Might have to revert temporarily to the snakeoil certs during the process
But ideally we would find out what happened.
You mean removing both files?
/etc/letsencrypt/renewal/WEB_ADDRESS.conf and
/etc/letsencrypt/renewal/WEB_ADDRESS-0001.conf
Or only delete their content?
Yours
SMichel
Where can I find the certs to remove them?
Yours
SMichel
On mine I located symlinks to cert and key in
/etc/letsencrypt/live/sub.domain.tld/
The actual certs and keys location is:
/etc/letsencrypt/archive/sub.domain.tld/
So I should delete the content of these two folders or only the certl.pem?

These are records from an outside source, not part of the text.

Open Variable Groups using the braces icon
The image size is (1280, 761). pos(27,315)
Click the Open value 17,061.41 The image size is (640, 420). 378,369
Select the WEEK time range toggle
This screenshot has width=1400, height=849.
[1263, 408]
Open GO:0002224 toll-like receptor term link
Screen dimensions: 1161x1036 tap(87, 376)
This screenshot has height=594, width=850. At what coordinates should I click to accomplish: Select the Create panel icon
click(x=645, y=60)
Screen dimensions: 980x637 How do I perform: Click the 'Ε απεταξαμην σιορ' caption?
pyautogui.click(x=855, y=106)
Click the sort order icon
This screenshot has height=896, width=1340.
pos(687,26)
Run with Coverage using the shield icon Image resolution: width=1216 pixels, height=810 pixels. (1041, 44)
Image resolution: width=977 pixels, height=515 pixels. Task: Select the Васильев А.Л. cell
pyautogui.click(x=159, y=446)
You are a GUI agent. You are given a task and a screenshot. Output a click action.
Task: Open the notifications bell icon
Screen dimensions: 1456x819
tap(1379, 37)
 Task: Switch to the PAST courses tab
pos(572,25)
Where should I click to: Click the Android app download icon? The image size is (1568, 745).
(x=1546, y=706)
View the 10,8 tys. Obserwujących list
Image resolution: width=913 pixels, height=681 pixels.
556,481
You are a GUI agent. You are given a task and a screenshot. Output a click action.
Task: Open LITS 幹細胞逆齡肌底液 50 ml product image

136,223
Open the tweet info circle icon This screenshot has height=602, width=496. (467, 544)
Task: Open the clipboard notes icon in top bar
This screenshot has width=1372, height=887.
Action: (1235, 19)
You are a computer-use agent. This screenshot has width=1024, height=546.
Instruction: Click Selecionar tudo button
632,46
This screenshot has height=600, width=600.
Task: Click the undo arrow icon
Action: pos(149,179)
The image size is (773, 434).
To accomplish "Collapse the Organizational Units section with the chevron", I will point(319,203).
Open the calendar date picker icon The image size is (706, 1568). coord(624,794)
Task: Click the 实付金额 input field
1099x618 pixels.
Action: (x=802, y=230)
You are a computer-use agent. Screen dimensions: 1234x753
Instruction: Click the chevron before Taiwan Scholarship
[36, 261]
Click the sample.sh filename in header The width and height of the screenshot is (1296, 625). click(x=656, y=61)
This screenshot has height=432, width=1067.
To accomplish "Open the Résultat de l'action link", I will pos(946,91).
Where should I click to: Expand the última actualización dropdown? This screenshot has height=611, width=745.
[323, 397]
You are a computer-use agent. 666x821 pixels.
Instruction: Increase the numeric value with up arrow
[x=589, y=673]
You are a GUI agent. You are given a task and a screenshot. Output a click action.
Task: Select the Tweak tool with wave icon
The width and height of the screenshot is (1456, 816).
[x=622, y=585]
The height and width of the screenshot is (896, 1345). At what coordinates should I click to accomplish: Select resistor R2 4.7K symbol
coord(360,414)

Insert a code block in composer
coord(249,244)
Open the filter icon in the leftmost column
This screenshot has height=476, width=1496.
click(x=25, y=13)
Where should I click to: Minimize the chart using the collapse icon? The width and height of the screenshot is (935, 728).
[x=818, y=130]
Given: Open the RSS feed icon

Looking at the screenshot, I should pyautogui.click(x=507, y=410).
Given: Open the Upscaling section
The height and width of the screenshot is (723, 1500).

What about the /my.ddns.net-0001 folders which I’ve found in the live and in the archive folders
Yours
SMichel
I wouldnt delete anything, just move/rename the directories.
I dont really know if there are other folders/files that need to be moved/renamed.
It seems there are also files in:
/etc/letsencrypt/renewal/sub.domain.tld
Ok, i don’t know what i did wrong last time but things seem to work for me again.
What i did:
update ncp to v1.10.9 - not sure if this update is related to our problem
cd /etc/letsencrypt/
mv archive archive_old
mv renewal renewal_old
mv live live_old
then use ncp-config to get new certificates.